To the best of our knowledge, this is the first report of metastasized chromophobe RCC, after complete resection of a primary tumor smaller than 3 cm, in a patient with BHD.

In patients with BHD, the 3 cm rule is commonly applied in the treatment of renal tumors. The 3 cm rule was initially established for patients with von Hippel-Lindau disease (VHL). Two prospective studies showed that the 3 cm rule was effective in minimizing the risk of metastases while maximizing renal function in patients at risk for multifocal and bilateral RCC [9, 10]. These studies were mainly performed in patients with VHL and hereditary papillary RCC; only one patient with a chromophobe RCC and BHD was included. Nonetheless, the 3 cm rule was also implemented for BHD patients [6]. Indirect evidence that the 3 cm rule is safe in BHD is that (1) until now, to our knowledge, no reports of metastases associated with renal tumors smaller than 3 cm were described in BHD patients, and (2) the growth rate of BHD-associated renal tumors is slower than VHL-associated RCC [11]. This is in contrast to Hereditary Leiomyomatosis and Renal Cell Carcinoma (HLRCC), in which even small tumors have a high potential to metastasize [12].

Chromophobe RCC, as in our patient, is common in patients with BHD, although other histological subtypes occur as well [3]. Chromophobe RCC is less aggressive as compared to other RCC subtypes and in general rarely metastasizes [13, 14]. The omentum is an uncommon location for metastases, with the most common locations being lung, bone, liver and lymph nodes [15]. Few cases have been reported in literature of omental metastases of a primary RCC [16,17,18,19]. However, these primary tumors were not of chromophobe origin. The mechanism for peritoneal involvement in RCC is not fully understood, but it might be caused by hematogenous spread and/or direct spreading. Although probably rare, tumor seeding due to surgery also has to be taken into consideration [20,21,22]. However, no abnormalities were documented during the surgical procedure of the primary tumor in our patient.
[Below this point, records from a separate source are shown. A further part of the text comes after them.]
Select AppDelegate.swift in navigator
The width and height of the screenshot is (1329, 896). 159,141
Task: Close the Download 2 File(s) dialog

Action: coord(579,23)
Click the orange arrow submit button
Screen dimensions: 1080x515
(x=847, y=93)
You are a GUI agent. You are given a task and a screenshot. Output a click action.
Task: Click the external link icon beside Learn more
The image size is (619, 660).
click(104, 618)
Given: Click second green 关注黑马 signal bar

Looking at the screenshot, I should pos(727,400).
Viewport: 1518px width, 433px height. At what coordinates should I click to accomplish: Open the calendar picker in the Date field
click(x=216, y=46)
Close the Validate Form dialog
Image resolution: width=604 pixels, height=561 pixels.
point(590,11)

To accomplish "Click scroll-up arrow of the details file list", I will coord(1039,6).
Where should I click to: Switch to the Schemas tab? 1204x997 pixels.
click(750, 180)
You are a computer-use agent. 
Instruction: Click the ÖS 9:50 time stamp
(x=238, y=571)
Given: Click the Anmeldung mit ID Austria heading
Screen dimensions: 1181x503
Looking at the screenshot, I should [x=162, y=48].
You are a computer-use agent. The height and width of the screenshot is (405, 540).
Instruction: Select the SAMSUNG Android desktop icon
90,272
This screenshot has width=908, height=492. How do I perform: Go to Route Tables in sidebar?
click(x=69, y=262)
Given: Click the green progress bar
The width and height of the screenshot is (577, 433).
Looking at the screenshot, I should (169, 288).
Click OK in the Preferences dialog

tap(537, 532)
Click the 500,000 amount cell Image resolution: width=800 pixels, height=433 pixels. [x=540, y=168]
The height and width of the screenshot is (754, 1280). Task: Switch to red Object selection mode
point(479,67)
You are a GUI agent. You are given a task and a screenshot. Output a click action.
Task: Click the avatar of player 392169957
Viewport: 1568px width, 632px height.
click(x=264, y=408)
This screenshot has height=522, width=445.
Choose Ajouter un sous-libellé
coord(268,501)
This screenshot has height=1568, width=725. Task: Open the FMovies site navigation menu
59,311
Since our patient presented with metastatic chromophobe RCC, even though the primary tumor of many years ago was smaller than 3 cm on imaging and upon histological evaluation, the question arises whether applying the 3 cm rule in BHD patients is the right strategy. On one hand, it may not be justified to adjust existing screening recommendations based on exceptional observations in single cases. Most likely, the patient presented here might be a single outlier, as these are expected in screening for (inherited) diseases. For example, renal surveillance in BHD often starts at age 20 [3], but a patient with BHD and RCC at age 14 has been reported [23]. Screening guidelines aim to strike a balance between the benefits of screening and the burdens on the patient, taking into account cost-effectiveness. Thus, surveillance recommendations often do not provide complete certainty. On the other hand, metastases in smaller BHD-associated renal tumors may be more common than is currently known. For example because cases may not have been published in the literature, or these patients might not have been recognized as having BHD. Another potential explanation for the lack of data on tumors smaller than 3 cm that metastasized could be that part of the BHD-associated tumors are treated upon detection, even when smaller than 3 cm. However, it is reassuring that metastases in patients with a primary tumor smaller than 3 cm have not been reported. In two BHD cohorts combined, over 70 BHD-associated RCC were reported and the small number of tumors that metastasized were all larger than 6 cm at diagnosis [4, 5].

In conclusion, it is necessary to report experiences with screening, surveillance and treatment in this patient group. Further research in large BHD case series is required to establish whether screening recommendations should be reconsidered.